Jeff Rowland Design Group Model 112 Amplifier

by Todd Warnke

 

Review Summary
Sound "Slightly laid-back" and "a tad less warm than the classic Rowland sound"; "lean…by just the slightest measure" from the top of the bass to the middle of the mids"; "transparent to power needs," meaning the "112 jumps without shrinking the stage or altering the tonal balance."
Features Offers 150Wpc as well as RCA and XLR input jacks; Cardas binding posts are "easy to use and tighten."
Use A striking conversation piece that runs cool due to the use of the chassis as heatsinks for the output devices.
Value "An amp for people who appreciate quality, will pay for it, and then settle down for the long run with their choice."

Take an honest look at your system. Chances are it’s big and visually dominates the room it's in. While those things are not necessarily bad, the fact that it may be ugly too is. Sure, if you turn the lights down, squint, and repeat Louis Sullivan’s dictum, "form follows function" long enough, your audio system begins to look…well…functional. But beautiful?

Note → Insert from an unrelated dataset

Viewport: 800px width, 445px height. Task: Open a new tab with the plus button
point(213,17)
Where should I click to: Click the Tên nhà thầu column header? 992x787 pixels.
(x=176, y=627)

Sure, just like Phyllis Diller was to her mom.

Why this look? Because we are hair-shirt ascetics, and in order to enjoy the virtue of musical ecstasy we must endure the vice of visual sloth, one sense paying for the other's joy. Perhaps this why the Jeff Rowland Design Group receives so much criticism about the appearance and size of its casework. The audiophiles who do so, I call them Shaker-philes because they associate aesthetics with morality, besides committing the cliché of allowing the cover to detour them from book, also miss the reasoning behind the Rowland design ethos.

Take the Model 112 amplifier for example. While massive, if not quite to the proportions of earlier amps, it makes sense. The output devices are mounted directly to the chassis, so the entire amp is used as a heatsink. With so much mass acting as the sink, the thermal environment is inherently and extremely stable. Run hard the amp heats up, but only slightly. This leads to a very stable output as well as a device that has a long life. In turn, this superb thermal linearity leads to greater measured linearity, and that contributes to the Rowland sound -- a tube-like warmth coupled with solid-state drive, control, extension and detail. This, truly, is form following function. As for the fine metalwork, Rowland looks at it much as any true artisan does -- once you’ve started the job, finish it off right. Sure, it costs more, but doing anything right costs more -- more time, more effort, more skill, more thought, more money. But the result has greater durability and brings greater joy. In the end, this was what Sullivan meant by form following function, that a thing should be both intelligently designed and well built. And while Sullivan might have a slight issue with the décor of the jewel-like finish of the faceplate, he would certainly have embraced the thought behind the functional massiveness and minute attention to every detail.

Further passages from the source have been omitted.